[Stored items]
-*-*-

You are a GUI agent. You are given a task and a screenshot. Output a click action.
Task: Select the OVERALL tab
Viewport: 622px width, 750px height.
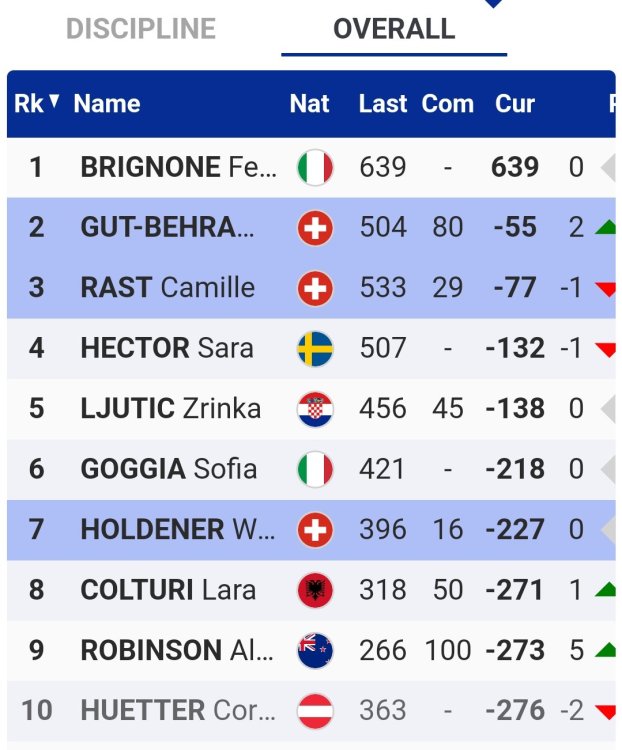[394, 29]
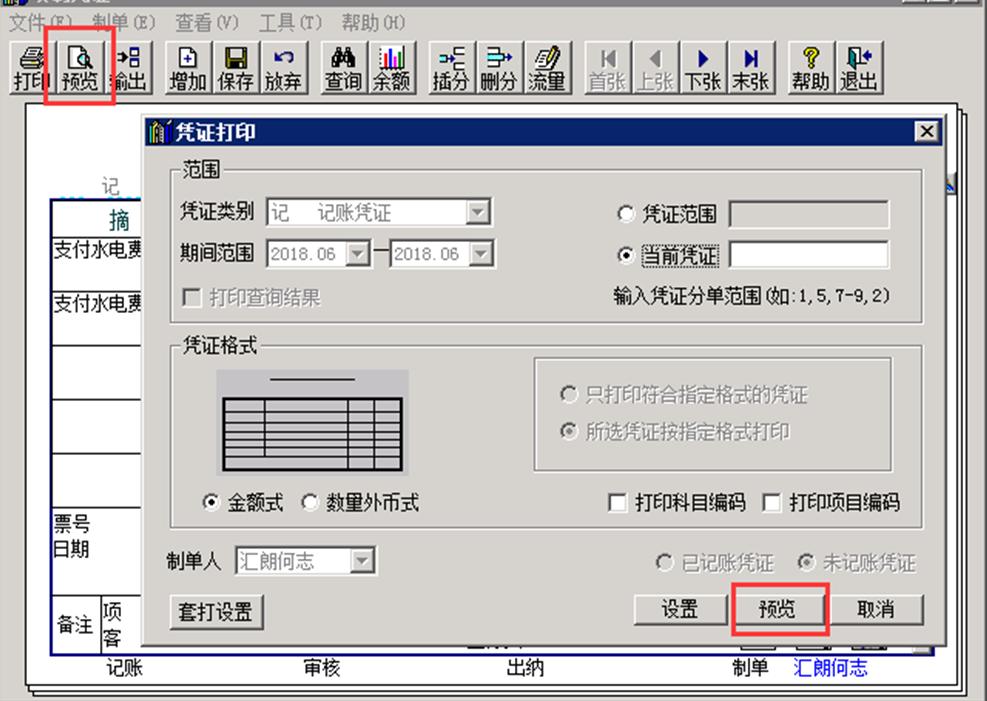Open the 制单人 dropdown list
987x701 pixels.
coord(360,561)
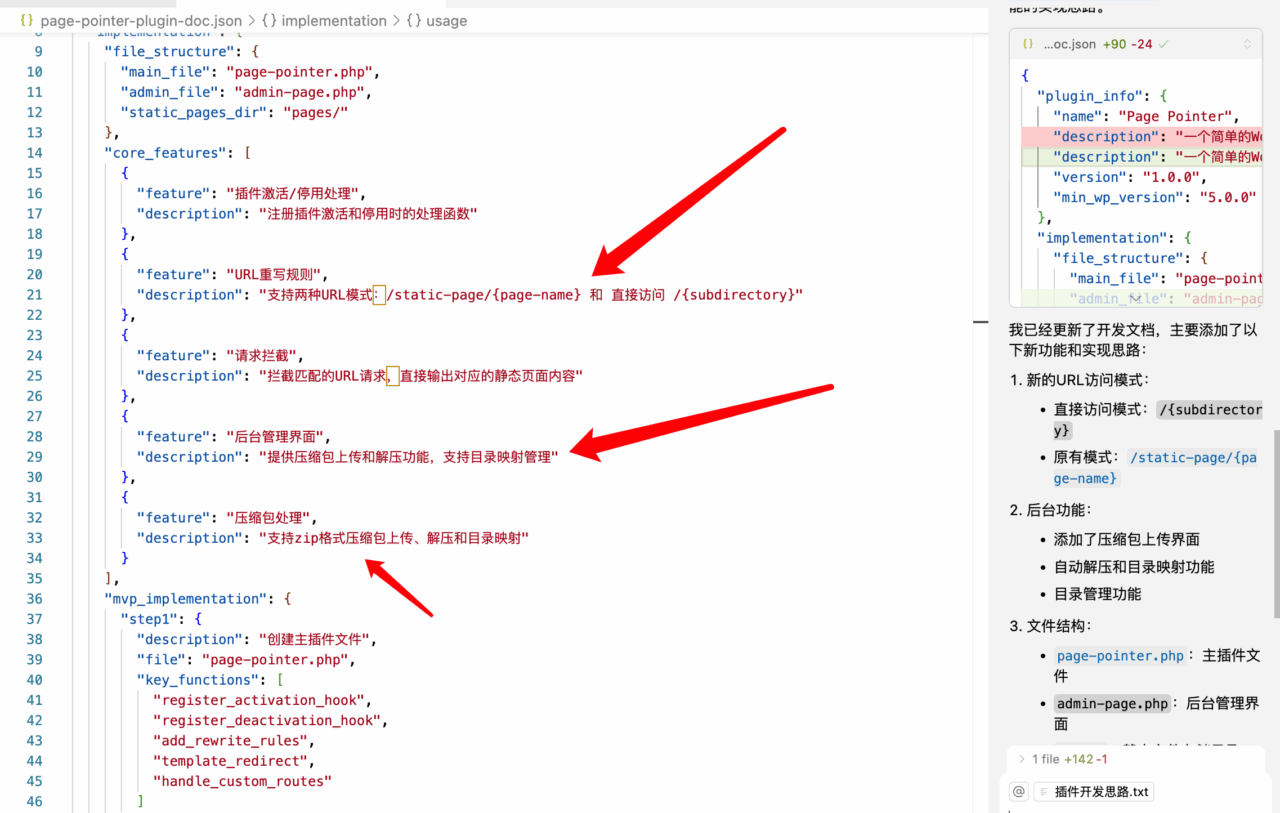The width and height of the screenshot is (1280, 813).
Task: Click the admin-page.php code reference in chat
Action: (x=1111, y=703)
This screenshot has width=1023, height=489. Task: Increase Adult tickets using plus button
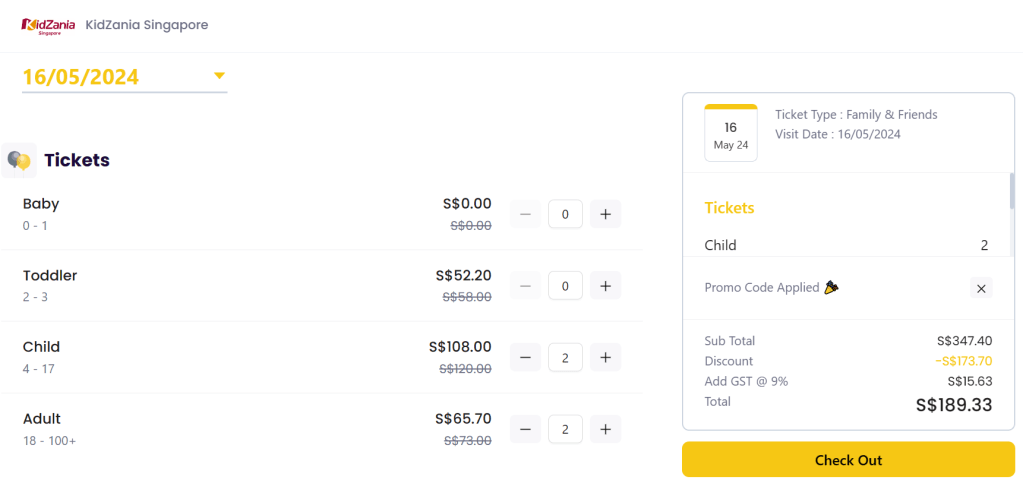pyautogui.click(x=605, y=430)
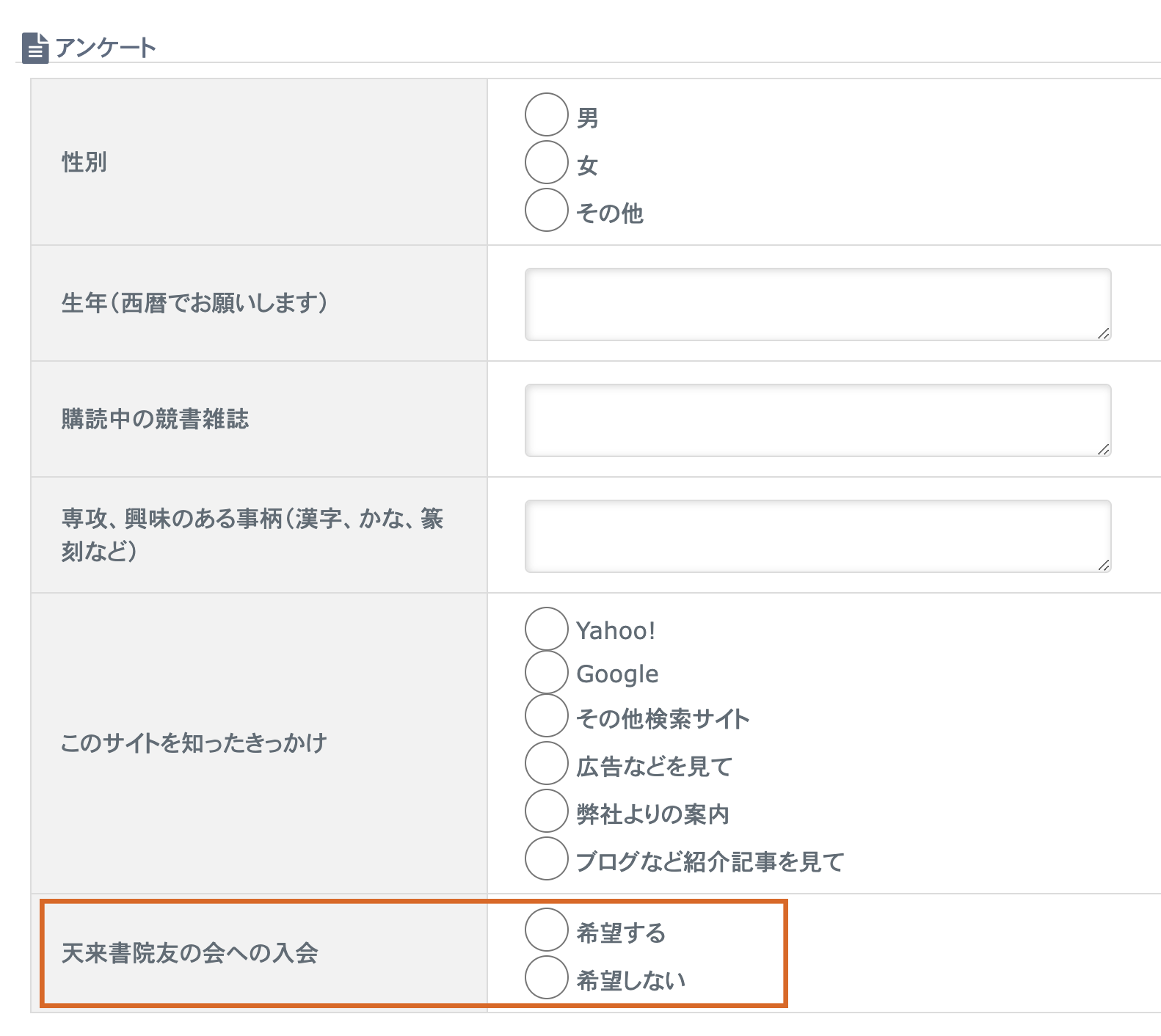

-*-*-

Your answer should reproduce every line of the data verbatim and include no images.

You are a GUI agent. You are given a task and a screenshot. Output a click action.
Task: Select the OVERALL tab
Viewport: 622px width, 750px height.
[394, 29]
Open the 制单人 dropdown list
987x701 pixels.
coord(360,561)
The width and height of the screenshot is (1280, 813).
Task: Click the admin-page.php code reference in chat
Action: (x=1111, y=703)
This screenshot has width=1023, height=489. Task: Increase Adult tickets using plus button
pyautogui.click(x=605, y=430)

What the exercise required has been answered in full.